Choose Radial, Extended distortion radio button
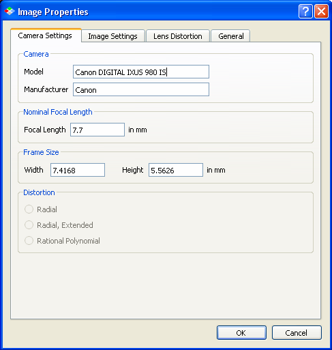The height and width of the screenshot is (350, 332). point(29,225)
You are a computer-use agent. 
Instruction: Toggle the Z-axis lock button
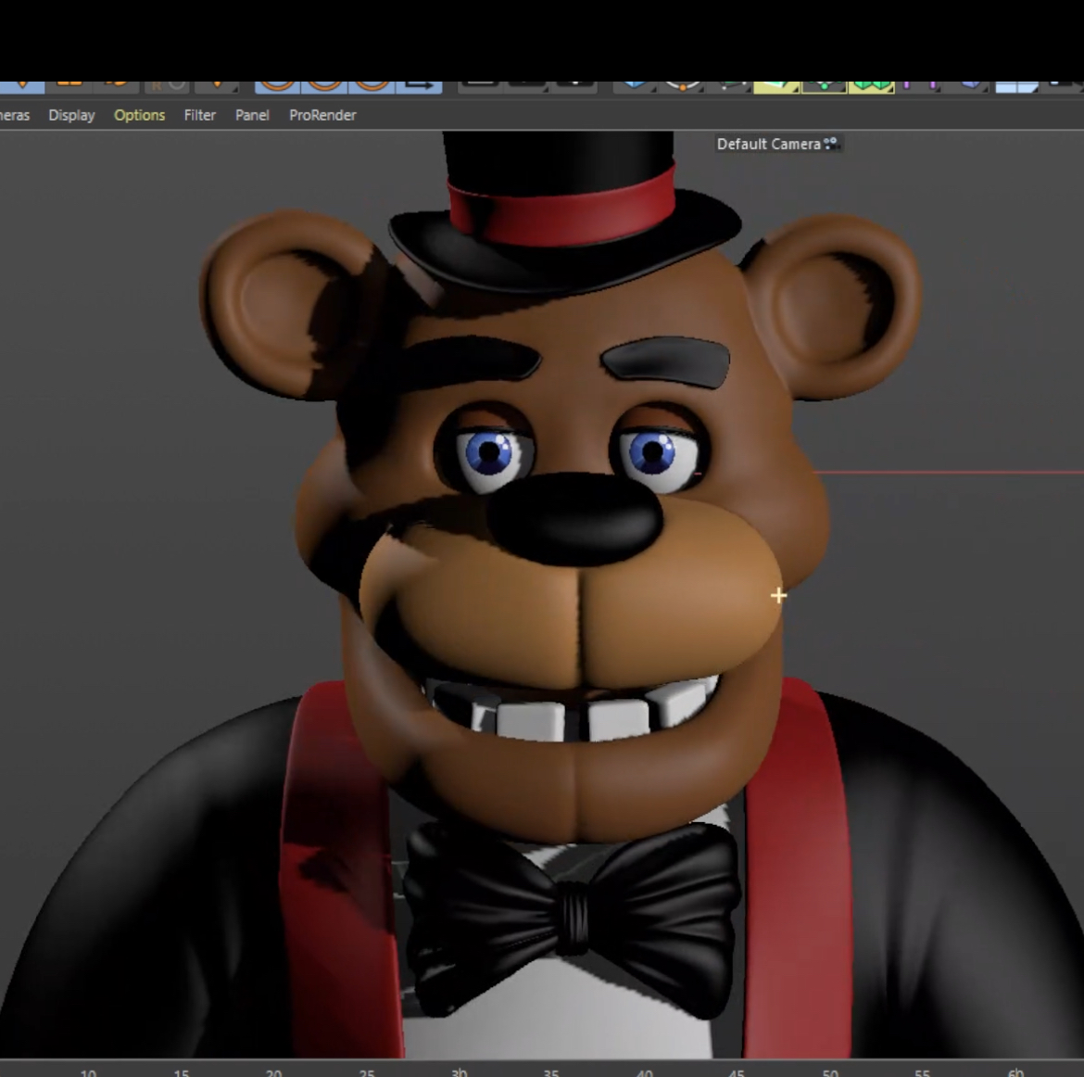(x=372, y=85)
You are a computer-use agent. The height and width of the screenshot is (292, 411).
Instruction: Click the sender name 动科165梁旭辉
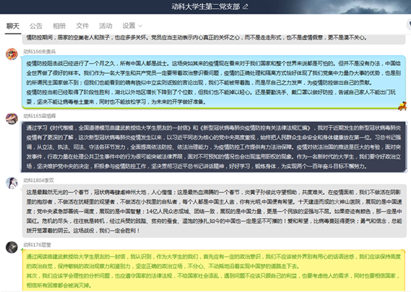(x=40, y=117)
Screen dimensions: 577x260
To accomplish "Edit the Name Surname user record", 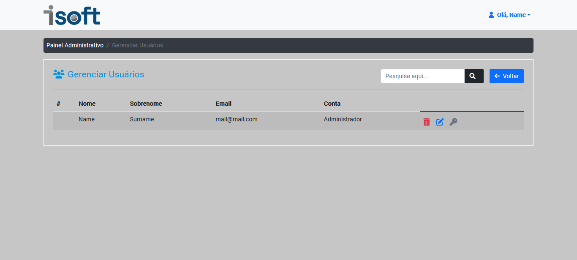I will point(440,122).
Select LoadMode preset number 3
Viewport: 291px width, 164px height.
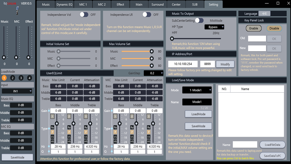[x=21, y=78]
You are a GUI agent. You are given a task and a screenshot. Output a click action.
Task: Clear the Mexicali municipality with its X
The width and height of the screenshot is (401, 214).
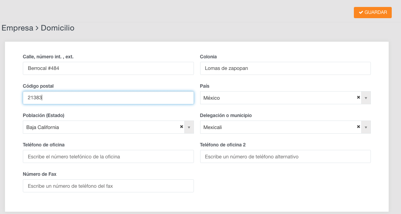[x=359, y=127]
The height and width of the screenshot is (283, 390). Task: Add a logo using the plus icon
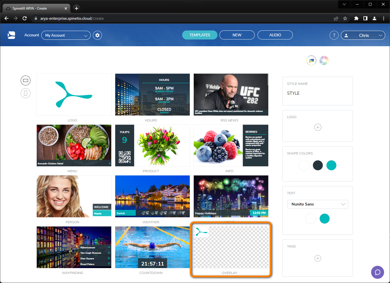(318, 127)
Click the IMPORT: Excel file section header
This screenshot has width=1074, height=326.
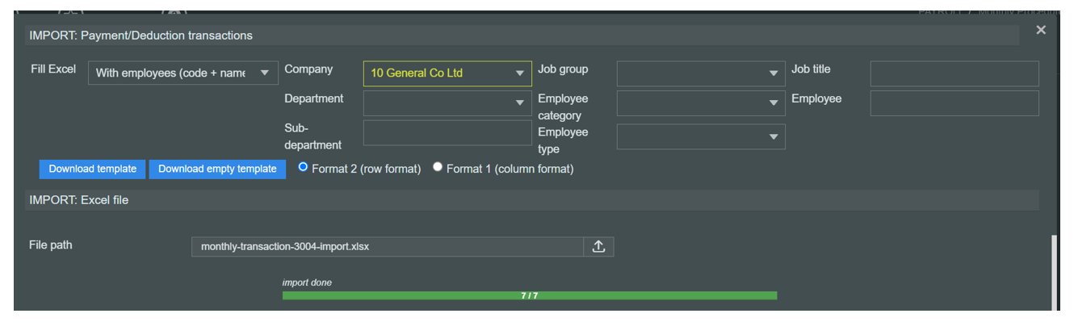click(x=78, y=200)
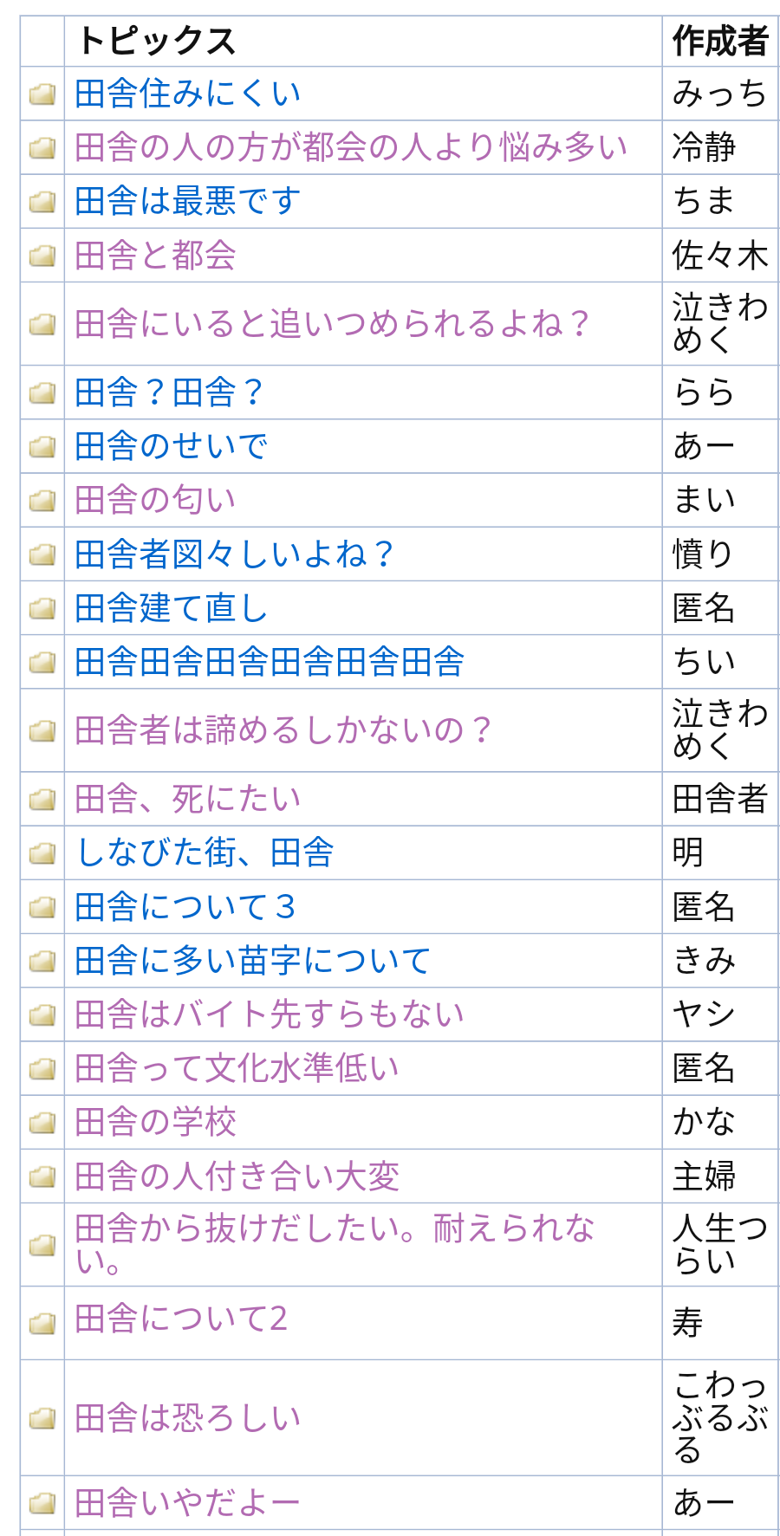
⁂
**To do**
Among the lines of the data above, some may hold the word "agent"; report how many, as a single number.

**Answer space**
3